### EXCERPT TO READ
----

Hyperscreams of Cyberscreens

in 43rd Moscow International Film Festival

by Karen Avetisyan

The recent Berlinale Golden Bear for Bad Luck Banging or Loony Porn (Babardeala cu bucluc sau porno balamu, 2021) by Radu Jude became the first big festival grand prix of the pandemic and anti-festival year of 2021. Almost a month later, another Romanian film #dogpoopgirl (2021) by Andrei Hutuleac became a triumphant of the next big forum – 43rd Moscow Film Festival.

Although festivals do not exceptionally impress within the pandemic calendar, films themselves continue to be in an intelligible dialogue with each other. Therefore the above mentioned duo has much more in common than just both parts being Romanian or A-.class festival winners.

The pandemic year brought with it the new trends, topics running like a red thread from one to another, such as cyberbullying, which of course is not a new phenomenon (E.g. Catfish in 2010, or Unfriended in 2015 etc.), but the offline-online tap made them more visible and more sensitive.

----

### THE DATA
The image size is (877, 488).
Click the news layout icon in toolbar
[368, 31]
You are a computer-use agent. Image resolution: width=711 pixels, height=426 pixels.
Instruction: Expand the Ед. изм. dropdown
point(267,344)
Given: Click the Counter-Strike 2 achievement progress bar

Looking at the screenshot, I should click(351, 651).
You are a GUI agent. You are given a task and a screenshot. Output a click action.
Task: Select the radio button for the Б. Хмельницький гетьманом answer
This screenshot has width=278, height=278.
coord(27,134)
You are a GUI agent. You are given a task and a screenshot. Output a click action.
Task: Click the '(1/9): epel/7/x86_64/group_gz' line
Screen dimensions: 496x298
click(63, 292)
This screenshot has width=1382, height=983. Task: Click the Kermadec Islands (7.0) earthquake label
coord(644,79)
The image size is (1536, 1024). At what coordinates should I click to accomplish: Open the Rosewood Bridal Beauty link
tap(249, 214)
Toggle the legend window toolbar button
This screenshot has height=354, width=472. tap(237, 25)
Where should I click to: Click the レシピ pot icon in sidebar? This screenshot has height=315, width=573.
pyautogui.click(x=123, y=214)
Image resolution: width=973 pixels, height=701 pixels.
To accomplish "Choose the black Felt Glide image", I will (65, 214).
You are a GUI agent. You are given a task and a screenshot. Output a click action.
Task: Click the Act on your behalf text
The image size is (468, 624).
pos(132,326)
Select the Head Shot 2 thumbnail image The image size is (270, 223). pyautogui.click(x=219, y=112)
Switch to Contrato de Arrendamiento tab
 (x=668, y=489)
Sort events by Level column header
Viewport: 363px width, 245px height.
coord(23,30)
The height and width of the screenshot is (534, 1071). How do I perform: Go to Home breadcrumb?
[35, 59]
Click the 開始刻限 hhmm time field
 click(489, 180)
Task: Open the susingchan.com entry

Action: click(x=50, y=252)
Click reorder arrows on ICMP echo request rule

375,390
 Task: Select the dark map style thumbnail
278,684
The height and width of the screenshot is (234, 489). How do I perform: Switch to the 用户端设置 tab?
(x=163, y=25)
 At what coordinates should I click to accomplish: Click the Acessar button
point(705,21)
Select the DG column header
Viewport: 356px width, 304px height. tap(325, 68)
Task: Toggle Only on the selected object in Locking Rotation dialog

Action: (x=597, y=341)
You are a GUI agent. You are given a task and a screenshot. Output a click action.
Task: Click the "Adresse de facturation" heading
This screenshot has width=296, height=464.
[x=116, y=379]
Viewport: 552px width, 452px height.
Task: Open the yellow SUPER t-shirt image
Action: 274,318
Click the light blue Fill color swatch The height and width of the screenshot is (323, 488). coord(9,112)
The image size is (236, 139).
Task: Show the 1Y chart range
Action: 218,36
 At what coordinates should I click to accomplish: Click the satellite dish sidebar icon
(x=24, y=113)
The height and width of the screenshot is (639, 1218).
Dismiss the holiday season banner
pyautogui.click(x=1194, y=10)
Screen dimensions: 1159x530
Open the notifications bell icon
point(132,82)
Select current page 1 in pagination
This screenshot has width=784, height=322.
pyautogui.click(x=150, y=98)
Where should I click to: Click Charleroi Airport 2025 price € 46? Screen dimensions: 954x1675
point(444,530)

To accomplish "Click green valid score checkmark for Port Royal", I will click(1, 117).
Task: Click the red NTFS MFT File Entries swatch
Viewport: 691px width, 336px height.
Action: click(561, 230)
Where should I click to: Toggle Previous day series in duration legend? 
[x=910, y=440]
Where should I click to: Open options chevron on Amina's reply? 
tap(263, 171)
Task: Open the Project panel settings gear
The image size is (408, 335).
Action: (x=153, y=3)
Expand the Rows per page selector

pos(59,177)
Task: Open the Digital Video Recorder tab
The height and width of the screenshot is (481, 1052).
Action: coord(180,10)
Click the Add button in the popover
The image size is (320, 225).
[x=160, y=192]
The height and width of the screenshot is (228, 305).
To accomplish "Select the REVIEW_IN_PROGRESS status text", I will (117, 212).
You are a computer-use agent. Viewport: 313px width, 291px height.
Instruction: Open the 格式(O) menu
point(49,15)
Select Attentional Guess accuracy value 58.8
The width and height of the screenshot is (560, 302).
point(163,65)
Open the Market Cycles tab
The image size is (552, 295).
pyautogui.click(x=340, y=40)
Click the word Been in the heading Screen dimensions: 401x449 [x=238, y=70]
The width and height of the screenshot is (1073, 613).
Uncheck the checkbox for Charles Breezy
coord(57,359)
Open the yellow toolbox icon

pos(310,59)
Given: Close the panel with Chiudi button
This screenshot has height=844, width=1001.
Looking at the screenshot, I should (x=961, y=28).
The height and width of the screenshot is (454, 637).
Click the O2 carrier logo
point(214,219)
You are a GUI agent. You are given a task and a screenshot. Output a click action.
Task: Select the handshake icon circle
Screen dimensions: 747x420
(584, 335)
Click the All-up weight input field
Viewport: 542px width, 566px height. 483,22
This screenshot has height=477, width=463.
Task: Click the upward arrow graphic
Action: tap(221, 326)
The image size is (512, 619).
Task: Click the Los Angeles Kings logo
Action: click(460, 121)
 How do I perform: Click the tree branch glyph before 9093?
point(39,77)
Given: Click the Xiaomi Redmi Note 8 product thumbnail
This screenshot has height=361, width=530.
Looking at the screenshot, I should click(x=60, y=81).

----

### PROBLEM A
In the festival review, which film won the 43rd Moscow Film Festival?
### PROBLEM B
Extend the review of the 43rd Moscow International Film Festival past its final sentence.
The entries were taken from a separate source and have no connection to the festival review.

### ANSWER AREA A
#dogpoopgirl (2021) by Andrei Hutuleac

### ANSWER AREA B
Thus, two Romanian prize winners, having less in common, conducted two different studies of online bullying, that besides being equally worthy for their respective awards, are also worth juxtapositioning.

#dogpoopgirl tells the story of one of the first cases of cyberbullying. In 2005, the owner refused to clean up after her dog that went to the toilet on the Seoul subway. This was caught on camera and led to a massive online scandal. The incident the film is based upon happened in South Korea 15 years ago when it was still a rare case of cyberbullying, now – a sad new reality that Hutuleac translates into his native Romanian context, representing the dark sides of civil society;s social institutions with amazing wit.

The tragic story of a hunted woman and cyber harassment reaches the satirical climax at the end when there is a monument to a man who took the poop, calling on in his speech: “Always pick up the shit!”

In Jude’s film a married couple – a teacher and her husband – have filmed themselves making love and upon conducting repairs on their computer, a technician discovers the saved video as “homemade porn”, and then uploads it to the internet.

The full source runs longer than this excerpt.